Tennis has been something more than a sport to Kyle McCann. It’s been his independence; the pursuit where his identity diverged from his father’s, then intersected again.
His Irish dad, Damien, was a semipro footballer — European football, i.e., America’s soccer. In his talented soccer-playing son, the elder McCann glimpsed could-have-beens. But — perhaps in part because of that —as a 12-year-old then living in Texas, McCann said he found himself “falling out of love with soccer.”
McCann forged a new path, with tennis, which neither he nor his dad knew anything about. Damien shrugged off the change, conceding to his son: “If we’re going to play this sport, we’re not going to be half-hearted about it.”
McCann was starting on the No. 1 doubles team by his freshmen year at Los Alamitos High School, a slot he maintained through his four years there. Early on, McCann saw it as his ticket. When college loomed, he watched for scouts in the grandstands, and waited.
“I thought I was fantastic, and that the big schools would come look at me,” he said. But he had his comeuppance, and was relieved when Division I UC Riverside offered a scholarship.
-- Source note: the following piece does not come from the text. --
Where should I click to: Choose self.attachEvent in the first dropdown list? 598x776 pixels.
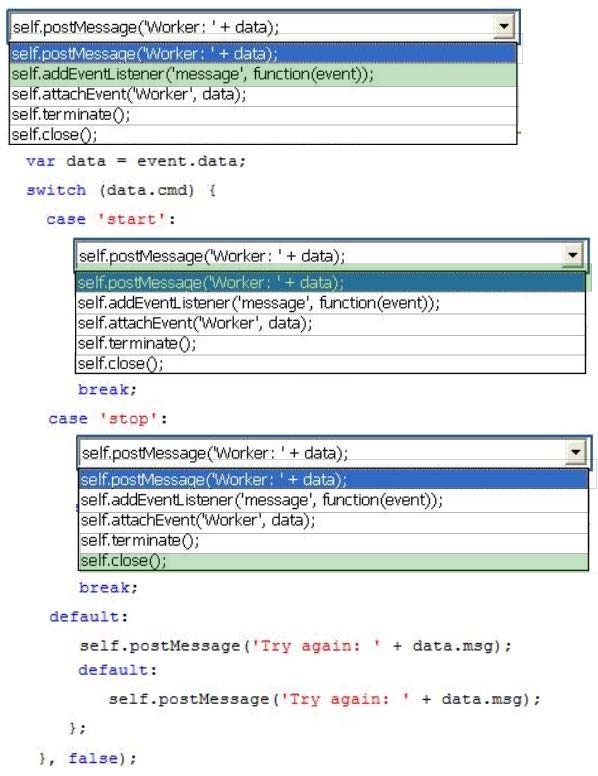[263, 95]
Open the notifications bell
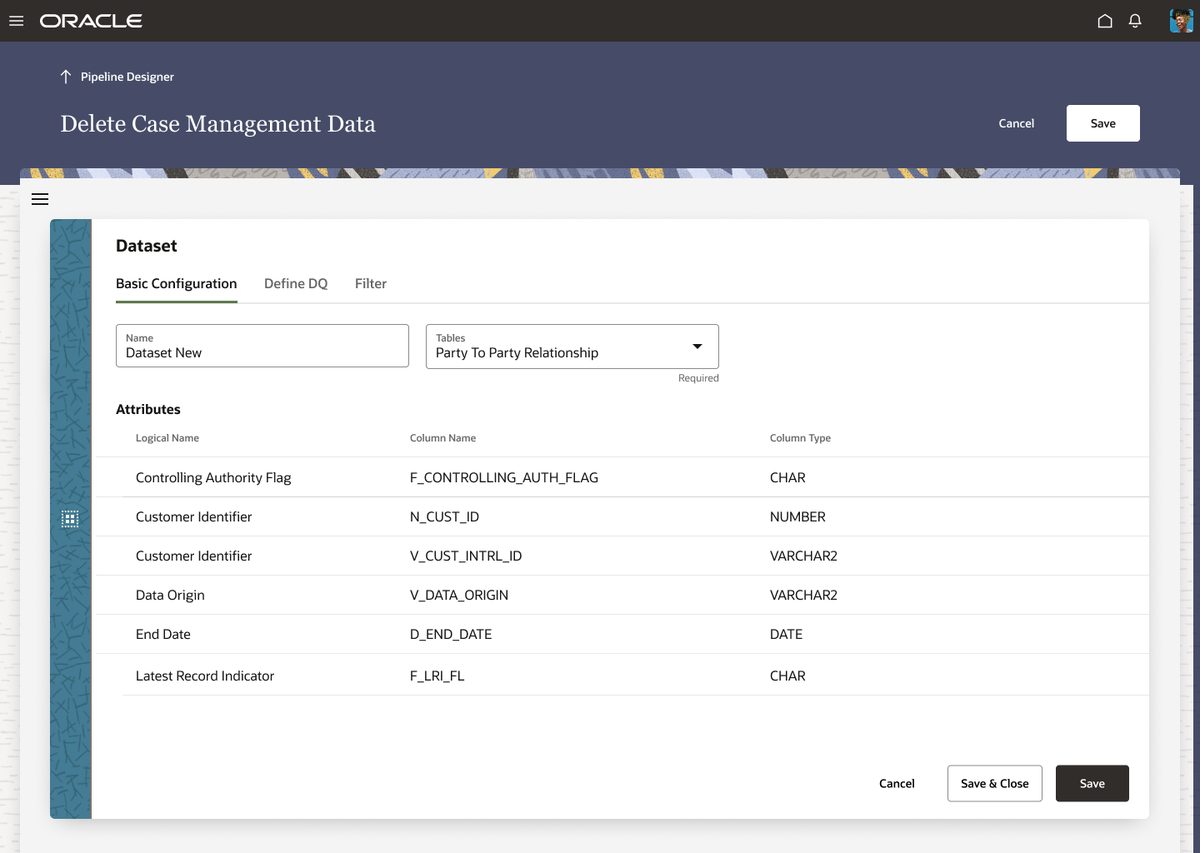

“I grew up a lot. I take everything a lot more seriously,” said McCann, 21, who was co-captain with Nabil Abdallah for this year’s men’s tennis team. “Riverside has fit me like a glove.”
In the 2018-19 season, UCR had its best-ever record, 20-16. McCann is UCR’s all-time singles, doubles, and combined matches winner. He led the team in singles wins in the 2015-16 season, with 15, and doubles wins in the 2016-17 season, with 18.
He turns the “W” — Wilson — vibration damper on his racket upside down to an “M” — for McCann. It buoys him to think of his dad, mother Penny, and his brother and sister when playing.
In time, Damien became as much a student of tennis as his son. He got phone calls for advice before even McCann's esteemed UCR coach, Mattias Johansson.
“This is the thing we’ve had that has kept us close,” McCann said.
They still catch their favorite football team, Manchester United, on TV. But more often, they watch tennis.
The spring 2019 business economics graduate will be a high-performance coach for the Southern California Tennis Academy in Long Beach this summer. His ambition is to coach a college tennis team.
“Dad would never have wanted me to play the ‘big three’ American sports,” he said. Good thing. “Tennis has meant everything to me.”